B9/21.3.4 De Surinaamse vreemdeling is binnen de periode van tien jaar voorafgaand aan de datum van de indiening van de aanvraag van de verblijfsvergunning niet veroordeeld voor een misdrijf.

Openbare orde

De Surinaamse vreemdeling die binnen de periode van tien jaar voorafgaand aan de datum van de indiening van de aanvraag van de verblijfsvergunning is veroordeeld tot een onherroepelijke vrijheidsbenemende straf of maatregel of een taakstraf, wegens het plegen van één of meerdere misdrijven komt op grond van de openbare orde niet in aanmerking voor deze regeling als:

  • hiertegen gevangenisstraf of een vrijheidsbenemende maatregel, een taakstraf of een maatregel als bedoeld in artikel 37a of 38m of van het Wetboek van Strafrecht is opgelegd, de vreemdeling bij strafbeschikking een taakstraf is opgelegd, dan wel het buitenlandse equivalent van een dergelijke straf of maatregel is opgelegd, en de totale duur van de onvoorwaardelijk ten uitvoer te leggen gedeelten van die straffen en maatregelen in totaal ten minste één maand bedraagt;

In het algemeen wordt hierbij een termijn gehanteerd van een onherroepelijke veroordeling tot een onvoorwaardelijke gevangenisstraf of vrijheidsbenemende maatregel van ten minste één maand.
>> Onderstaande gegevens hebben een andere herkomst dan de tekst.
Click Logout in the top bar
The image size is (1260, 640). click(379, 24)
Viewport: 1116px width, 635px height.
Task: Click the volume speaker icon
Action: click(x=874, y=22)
Dit geldt eveneens voor een onherroepelijk opgelegde taakstraf of een boete die niet ter uitvoering kon worden gelegd en heeft geleid tot een vervangende gevangenisstraf of vrijheidsbenemende maatregel van ten minste één maand.

Bij de berekening of er sprake is van een straf of maatregel van ten minste één maand, worden meerdere veroordelingen bij elkaar opgeteld.

Als voornoemde termijn langer is dan een maand dan moet dit worden beoordeeld in het licht van de strekking van deze eenmalige, bijzondere humanitaire regeling.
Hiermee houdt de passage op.